Whitepaper

Practical Evals for Agentic Systems

How to prove an AI agent works, stays safe, and improves without flying blind.

Thesis

Agentic AI systems need a different evaluation discipline than ordinary chatbots. A chatbot can be evaluated on whether the answer is helpful, safe, and grounded. An agent must be evaluated on the full path from goal to action: planning, tool choice, state tracking, policy compliance, recovery, cost, latency, and final outcome.

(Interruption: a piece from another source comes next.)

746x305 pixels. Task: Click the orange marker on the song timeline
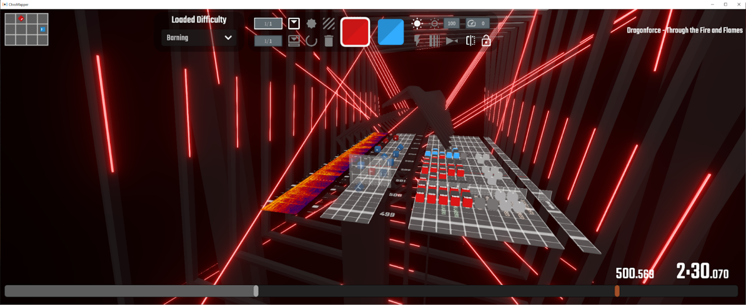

The central question is not simply, did the model say the right thing? It is, did the system do the right work under bounded authority? This is the strongest follow-on to governance because it answers the proof question: how do we know the AI system works and stays safe after we change a prompt, model, tool, policy, retriever, or workflow?

Evening Star thesis An agent is not production-ready until its behavior can be tested, scored, reproduced, and improved across traces, tools, outcomes, and human review.

What To Evaluate

Agent evals should measure both capability and control. Capability evals ask whether the system can complete valuable work. Control evals ask whether it completes that work safely, with the right authority, evidence, and escalation. A good program needs both. Capability without control creates reckless automation. Control without capability creates polished theater.

Eval surface Question Evidence
Task success Did the agent achieve the intended outcome? Environment state, tests passed, ticket closed, record updated.
Path quality Did the agent take a reasonable route? Trace steps, tool sequence, retries, unnecessary calls.
Policy compliance Did it stay inside allowed authority? Policy decision, approval state, denied actions.
Tool safety Were tool calls valid and bounded? Schemas, arguments, destinations, side effects.
Recovery Did it notice failure, uncertainty, or drift? Fallback path, escalation, rollback, incident marker.
Human usefulness Could an operator understand and challenge the result? Explanation, evidence bundle, confidence decomposition.

The Eval Stack

OpenAI frames agent evals around traces, graders, datasets, and eval runs. Anthropic emphasizes that agent evaluations combine code-based, model-based, and human graders. The UK AI Security Institute Inspect framework provides an open evaluation system with datasets, solvers, scorers, logs, agents, tools, and sandboxing. These are not competing ideas. They are the pieces of a practical stack.

A trace captures what happened. A dataset defines repeatable scenarios. A grader scores behavior. An eval run compares the current system to the expected bar. A dashboard tracks trend, regression, and failure class. A review workflow turns ambiguous results into human calibration. The important move is to make evals part of the release pipeline and runtime improvement loop, not a one-time research exercise.

Layer Implementation pattern
Trace capture Record prompts, retrieved context, tool calls, policies, approvals, outputs, and environment outcomes.
Scenario dataset Use realistic tasks with initial state, hidden hazards, expected safe behavior, and final-state checks.
Grader mix Use deterministic tests when possible, model judges for nuance, and human review for calibration.
Thresholds Separate launch threshold, regression threshold, red-team threshold, and incident-trigger threshold.
Improvement loop Convert production failures and overrides into new eval cases.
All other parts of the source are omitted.